→ **Travail demandé**
1) Indiquez si chacune des affirmations suivantes s'accorde avec l'extrait sur les querelles de priorité autour de l'invention du cinéma, en répondant par oui ou par non et en citant à l'identique les mots de l'extrait qui tranchent :
(a) L'article de George Davison a paru le 1er janvier 1896 dans le Bulletin du Photo-Club de Paris.
(b) Ernemann affirme que le Bioscop était plus lourd que les appareils d'Edison.
(c) Gustave Babin écrit dans L'Illustration une quinzaine d'années après Regnault.
2) Répondez brièvement aux questions suivantes d'après l'extrait sur les querelles de priorité autour de l'invention du cinéma :
(a) À qui Davison attribue-t-il l'honneur de l'invention ?
(b) En quelle année Ernemann formule-t-il sa prétention ?
(c) Selon Demenÿ, de quelle invention dérive le cinématographe ?
3) Rédigez la suite de l'extrait sur les querelles de priorité autour de l'invention du cinéma, en reprenant après sa dernière phrase.

→ **Extrait**
####################

Mais avant même que Regnault présente l’appareil de la maison lyonnaise aux lecteurs de L’Illustration, un auteur anglais cherche à persuader les adeptes de la photographie que c’est un sien compatriote qui a droit à la couronne de lauriers. Le 1er janvier 1896 paraît un article dans le Bulletin du Photo-Club de Paris dont l’auteur, George Davison, a sans doute entrepris la rédaction avant d’avoir été mis au courant des projections ayant lieu au Grand Café, qui précèdent la parution du texte de quelques jours seulement. Davison déclare : « Ceux qui revendiquent la priorité de l’invention sont nombreux, mais à notre avis, cet honneur revient à M. Friese-Greene, soit seul, soit en collaboration avec M. Mortimer Evans » (Davison 1896, p. 319). Avant même la célèbre première projection publique payante du Cinématographe Lumière, sur la base sans doute d’informations circulant dans le milieu de la photographie, Davison réclame pour son compatriote Friese-Greene la priorité de l’invention des projections animées (mais de l’invention de quoi parle-t-il au juste ?). C’est donc une tentative d’occuper un terrain dont les contours sont encore fort imprécis, mais dont Davison pense apparemment qu’il sera contesté dans l’avenir [9]. Dans leurs éloges, certains n’hésitent même pas à forger les faits. Insistant, par exemple, sur les mérites des Skladanowsky, le producteur Ernemann (cité d’après Castan 1995, p. 123, c’est nous qui traduisons) prétend en 1907 que, par rapport au Bioscop — qui, justement, est une machine très encombrante —, les appareils d’Edison, Lumière et Messter « étaient non seulement bien lourds et volumineux, mais aussi très chers ».

Une bonne dizaine d’années après Regnault, également dans les pages de L’Illustration, Gustave Babin met clairement l’accent sur les apports français, en présentant Lumière comme celui qui a mené à bien les tentatives de Marey et de Demenÿ, « résolvant un problème auquel le grand Edison lui-même s’était attaqué en vain » (Babin 1908, p. 211). Demenÿ confirme ce point de vue un an plus tard en parlant de « […] l’histoire du cinématographe, invention dérivant de la chronophotographie, et, comme la photographie, essentiellement française » (Demenÿ 1909, p. 29). De telles considérations illustrent l’aspect techno-nationaliste des disputes autour des inventions en matière de photographies animées. Cette tendance est encore relativement faible (du moins si on la compare à celle qui dominera les débats ultérieurs), mais elle tend à devenir plus importante à chaque « anniversaire » célébrant tel ou tel aspect de la cinématographie. Les divers événements entourant le soi-disant « centenaire du cinéma » fournissent un bon exemple de la manière dont ces discours ont pu dominer les commémorations.

####################

→ **Données fournies**
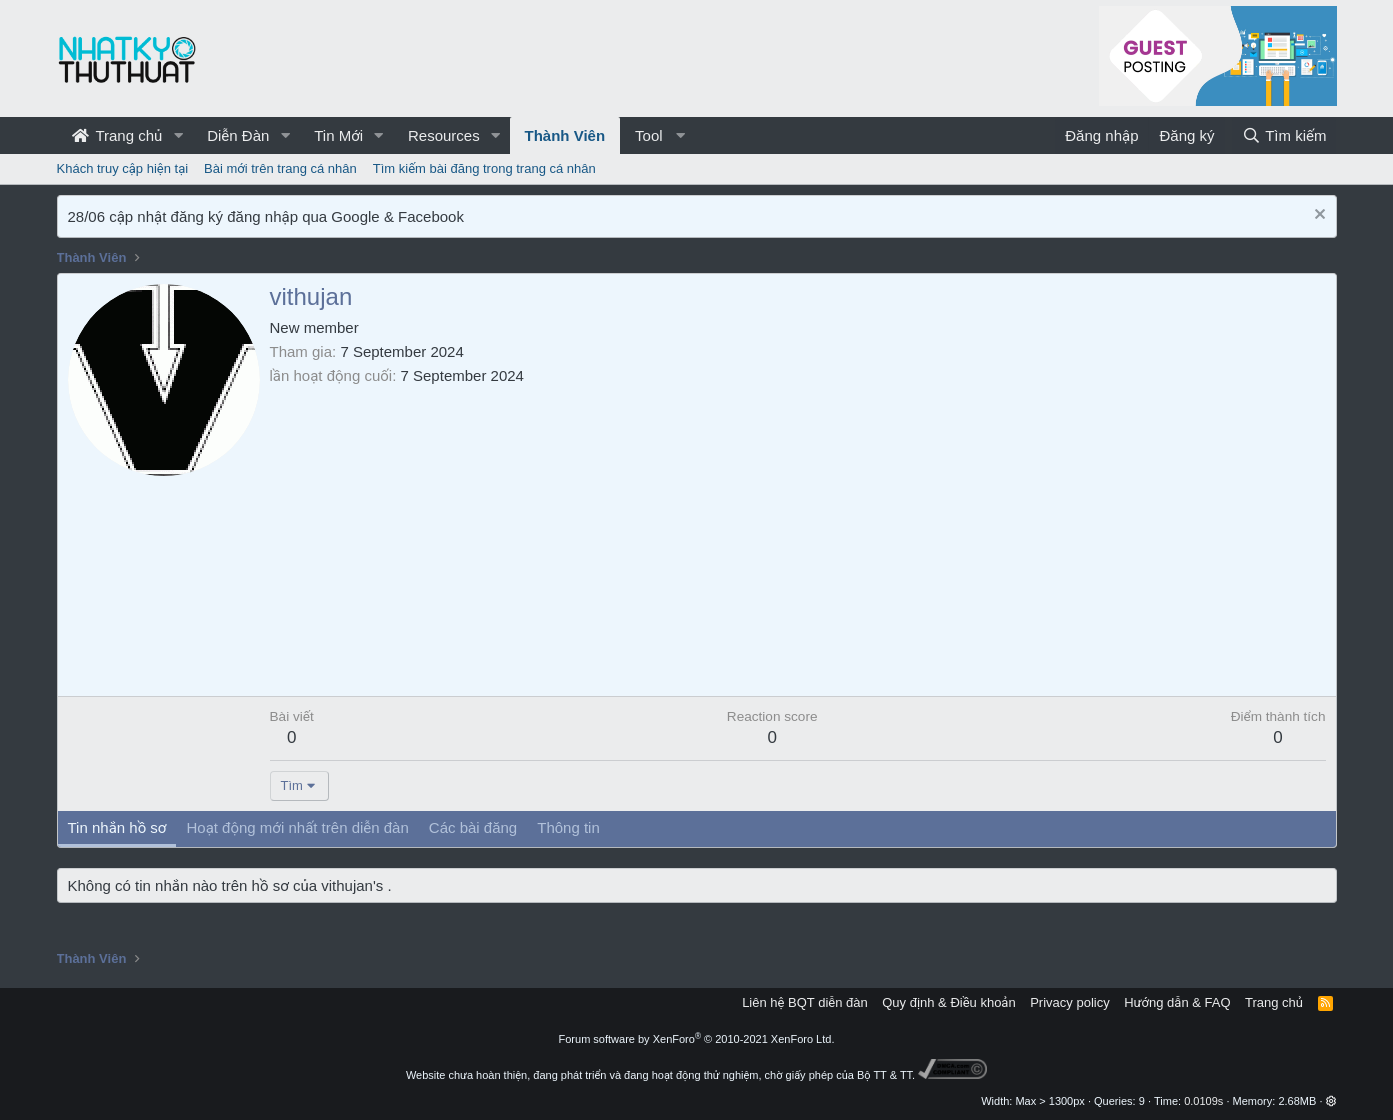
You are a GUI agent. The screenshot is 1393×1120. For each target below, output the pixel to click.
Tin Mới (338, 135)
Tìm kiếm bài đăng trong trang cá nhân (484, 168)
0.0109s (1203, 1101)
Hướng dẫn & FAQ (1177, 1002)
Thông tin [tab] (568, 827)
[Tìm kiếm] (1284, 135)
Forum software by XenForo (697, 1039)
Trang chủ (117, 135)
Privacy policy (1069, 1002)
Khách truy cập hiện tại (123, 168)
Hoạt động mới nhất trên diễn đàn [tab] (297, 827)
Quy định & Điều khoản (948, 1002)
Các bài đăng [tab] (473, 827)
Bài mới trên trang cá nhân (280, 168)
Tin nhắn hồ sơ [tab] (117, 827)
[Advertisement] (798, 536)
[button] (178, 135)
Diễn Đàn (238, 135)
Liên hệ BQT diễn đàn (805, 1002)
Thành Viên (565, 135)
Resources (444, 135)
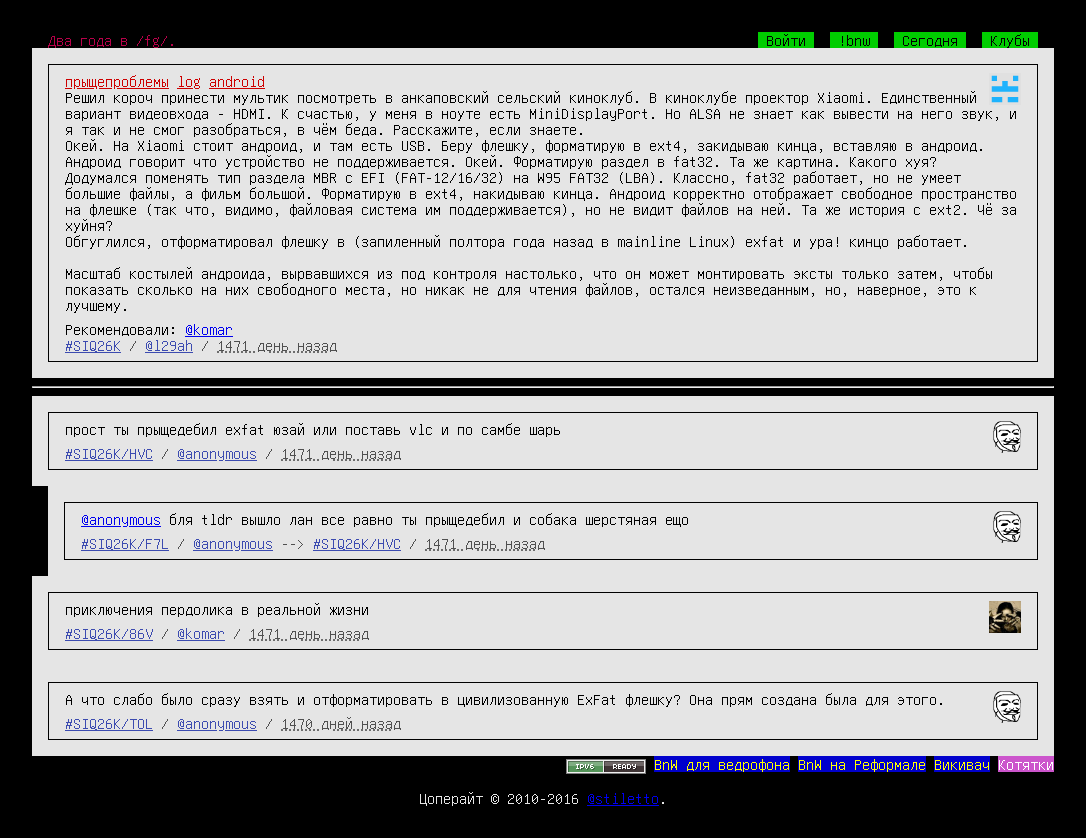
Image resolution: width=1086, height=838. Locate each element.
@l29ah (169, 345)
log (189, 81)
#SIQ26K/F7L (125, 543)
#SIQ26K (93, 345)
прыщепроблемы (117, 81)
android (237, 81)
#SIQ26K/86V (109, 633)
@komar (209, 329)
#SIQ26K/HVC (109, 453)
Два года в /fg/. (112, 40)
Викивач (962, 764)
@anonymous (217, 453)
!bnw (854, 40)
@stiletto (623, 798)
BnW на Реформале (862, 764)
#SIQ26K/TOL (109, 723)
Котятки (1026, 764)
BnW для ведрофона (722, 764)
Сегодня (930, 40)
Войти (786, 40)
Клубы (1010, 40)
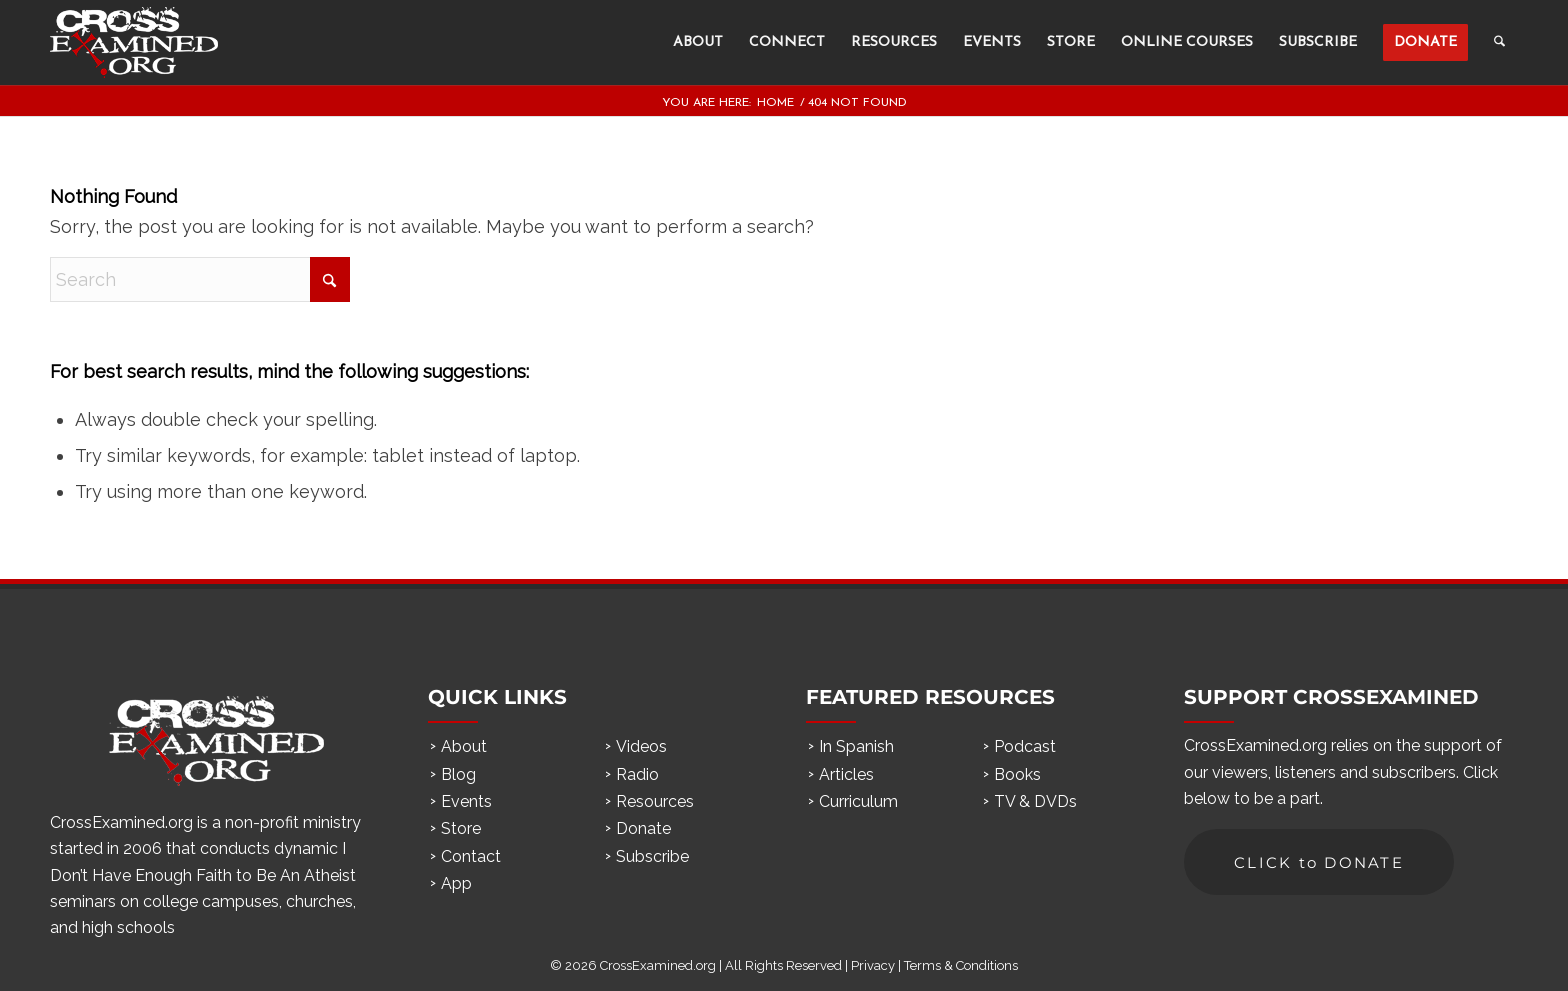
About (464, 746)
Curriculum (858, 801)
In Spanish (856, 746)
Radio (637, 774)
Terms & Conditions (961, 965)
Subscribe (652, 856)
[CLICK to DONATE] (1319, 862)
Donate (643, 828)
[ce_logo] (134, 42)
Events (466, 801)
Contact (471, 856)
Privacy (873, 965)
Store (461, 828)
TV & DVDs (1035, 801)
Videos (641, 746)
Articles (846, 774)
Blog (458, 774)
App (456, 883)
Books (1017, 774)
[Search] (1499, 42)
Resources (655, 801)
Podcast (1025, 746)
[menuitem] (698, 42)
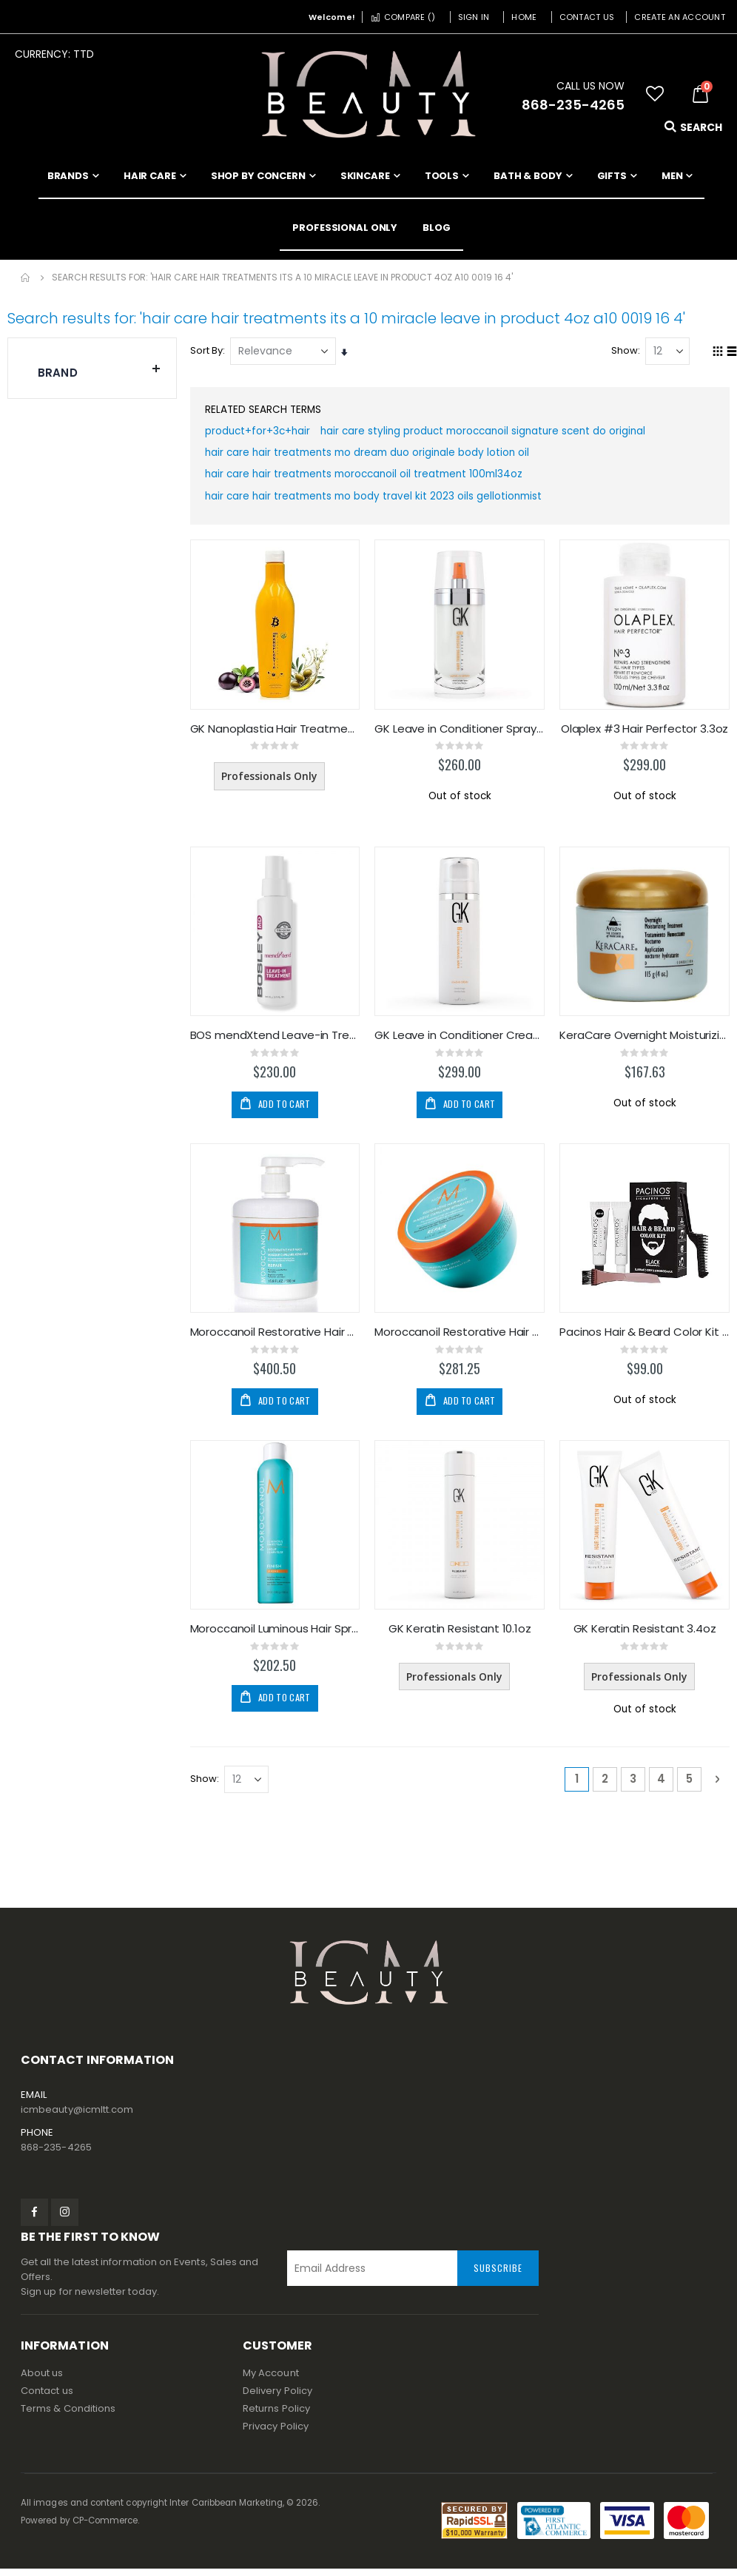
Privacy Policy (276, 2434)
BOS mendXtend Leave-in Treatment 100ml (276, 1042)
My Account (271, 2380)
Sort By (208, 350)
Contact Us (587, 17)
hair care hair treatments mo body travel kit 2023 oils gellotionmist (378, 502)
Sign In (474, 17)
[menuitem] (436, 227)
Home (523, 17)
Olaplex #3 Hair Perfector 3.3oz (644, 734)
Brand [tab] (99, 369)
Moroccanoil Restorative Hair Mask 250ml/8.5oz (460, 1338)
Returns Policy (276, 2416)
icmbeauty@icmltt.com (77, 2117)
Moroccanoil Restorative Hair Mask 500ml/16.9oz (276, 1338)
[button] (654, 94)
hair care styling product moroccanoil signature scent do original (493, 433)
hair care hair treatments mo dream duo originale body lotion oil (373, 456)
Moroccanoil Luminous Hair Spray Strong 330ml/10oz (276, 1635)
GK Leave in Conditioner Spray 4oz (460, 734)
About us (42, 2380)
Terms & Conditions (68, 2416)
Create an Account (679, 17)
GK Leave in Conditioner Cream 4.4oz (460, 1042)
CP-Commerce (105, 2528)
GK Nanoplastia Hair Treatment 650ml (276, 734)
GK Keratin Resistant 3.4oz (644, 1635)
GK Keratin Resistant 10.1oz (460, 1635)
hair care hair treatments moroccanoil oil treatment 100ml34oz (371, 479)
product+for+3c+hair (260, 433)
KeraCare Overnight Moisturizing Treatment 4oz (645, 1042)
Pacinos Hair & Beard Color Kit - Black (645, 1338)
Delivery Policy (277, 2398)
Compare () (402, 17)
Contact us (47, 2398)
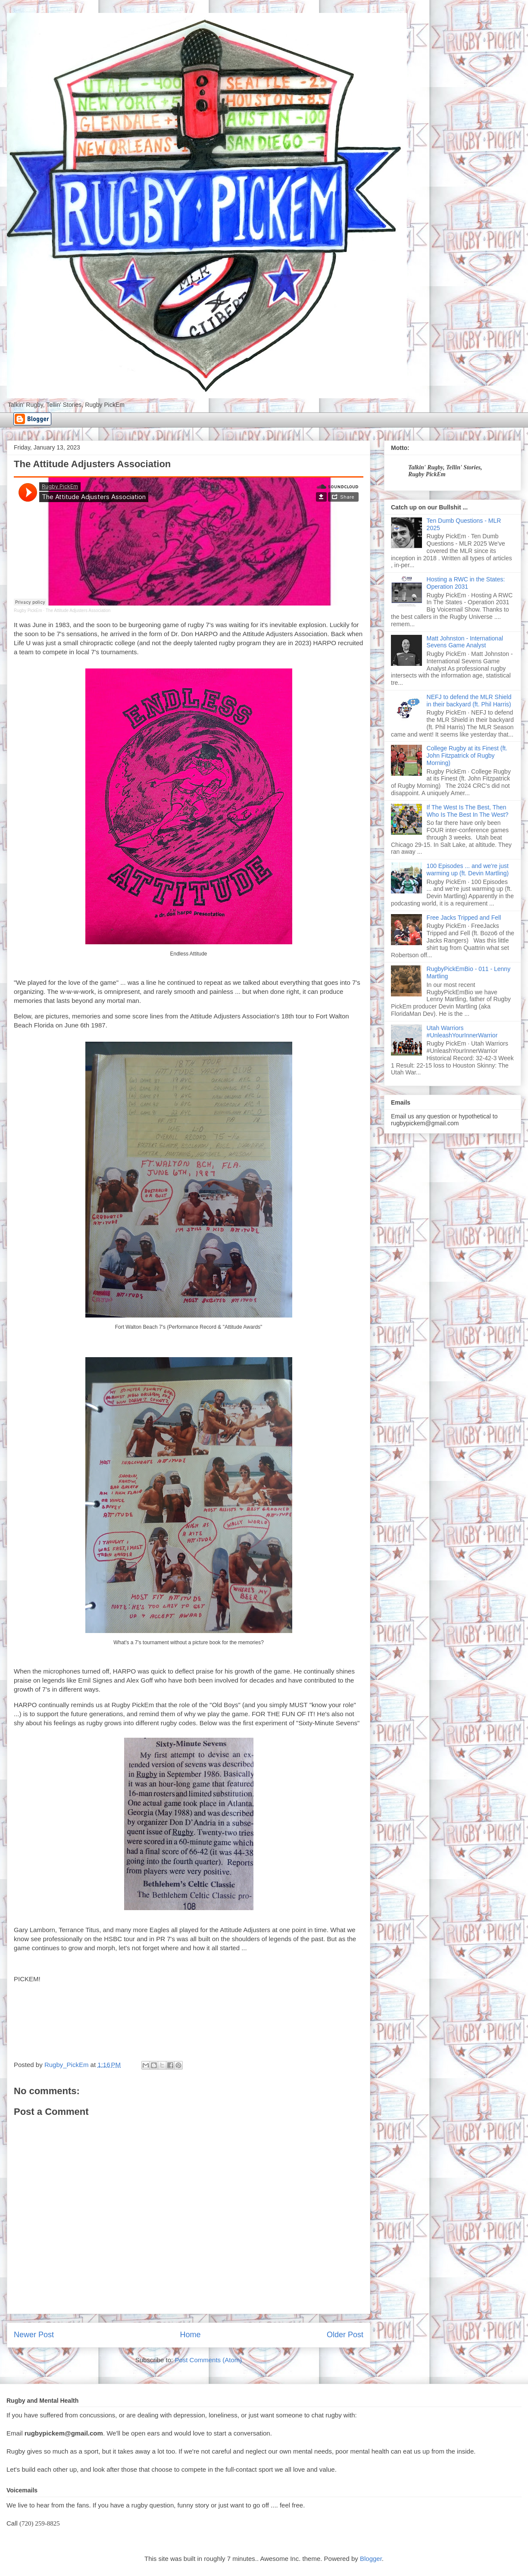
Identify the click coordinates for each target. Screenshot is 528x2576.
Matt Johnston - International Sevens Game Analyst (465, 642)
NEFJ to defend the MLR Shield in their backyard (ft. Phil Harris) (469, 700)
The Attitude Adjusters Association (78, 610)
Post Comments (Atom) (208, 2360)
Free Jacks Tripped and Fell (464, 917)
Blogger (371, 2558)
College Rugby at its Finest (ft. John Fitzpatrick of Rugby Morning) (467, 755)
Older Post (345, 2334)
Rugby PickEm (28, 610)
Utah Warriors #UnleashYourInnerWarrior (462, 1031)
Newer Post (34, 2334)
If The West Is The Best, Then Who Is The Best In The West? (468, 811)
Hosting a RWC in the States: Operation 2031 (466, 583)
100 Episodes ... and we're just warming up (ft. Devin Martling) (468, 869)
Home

####################

→ **Réponses par tâche**
1)
(a) Oui : « Le 1er janvier 1896 paraît un article dans le Bulletin du Photo-Club de Paris ».
(b) Non : Ernemann prétend que les appareils d'Edison, Lumière et Messter « étaient non seulement bien lourds et volumineux, mais aussi très chers ».
(c) Non : « Une bonne dizaine d’années après Regnault ».

2)
(a) À M. Friese-Greene, seul ou en collaboration avec M. Mortimer Evans.
(b) En 1907.
(c) De la chronophotographie.

3)
Le cas de Georges Demenÿ est un peu particulier, car celui-ci milite en même temps de manière directe pour la reconnaissance de son propre travail au sein de l’institut d’Étienne Jules Marey. Ce dernier, peu intéressé par l’exploitation commerciale des photographies animées, se sépare d’ailleurs de Demenÿ en 1893-1894 après de longues querelles [10]. En 1909, Demenÿ publie un ouvrage intitulé Les origines du cinématographe (1909), qui est basé sur une conférence qu’il a donnée le 1er février de la même année devant la Ligue française de l’enseignement. Il est, à cette époque, une autorité dans le domaine de l’éducation physique, auteur d’une quinzaine de livres et spécialiste de l’étude du mouvement. Pour ses auditeurs, Demenÿ n’est donc certainement pas un inconnu, mais il l’est peut-être un peu plus en ce qui concerne ses travaux sur la construction d’appareils cinématographiques. Pour en revenir à l’ouvrage issu de cette conférence, il constitue sans contredit un exemple de publication à l’intérieur de laquelle l’inventeur tente d’exposer ses propres mérites ; il faut également ajouter, dans le cas présent, que Demenÿ a l’intention de corriger avec cet ouvrage ce qu’il perçoit comme une injustice.

Dans son livre, Demenÿ énumère d’abord de manière neutre les développements notables en matière de chronophotographie, en mentionnant aussi les brevets d’autres inventeurs, parmi lesquels on trouve Birt Acres, Herman Casler, William Friese-Greene, Henry Joly et, une fois de plus, les frères Lumière et leur Cinématographe, qui constitue le point culminant des avancées réalisées. Cependant, en poursuivant son texte, Demenÿ explique que c’est la chronophotographie qui doit être considérée comme l’invention décisive, et que le Cinématographe n’en est qu’un prolongement. Le mérite, autrement dit, revient à la Station physiologique du Bois de Boulogne et non pas à la firme d’accessoires photographiques de Lyon. Demenÿ se révèle ainsi comme un des premiers représentants de la « tendance anti-lumiériste » dans l’historiographie du cinéma des premiers temps, puisqu’il cherche à mettre en valeur les travaux de Marey et, surtout, les siens. Demenÿ, en tant qu’ancien collaborateur à la Station physiologique, n’est donc certainement pas un observateur totalement neutre, particulièrement dans le contexte d’un ouvrage destiné à valoriser ses propres contributions. Ici, les mérites de Marey se trouvent explicitement opposés à ceux des Lumière, même si Demenÿ poursuit en plus ses intérêts propres. Mais d’autres, comme l’Allemand Franz Paul Liesegang à la même époque, mettent également en valeur le rôle de la chronophotographie, se faisant alors les porte-parole d’un courant que l’on pourrait dire « marey-iste [11] ».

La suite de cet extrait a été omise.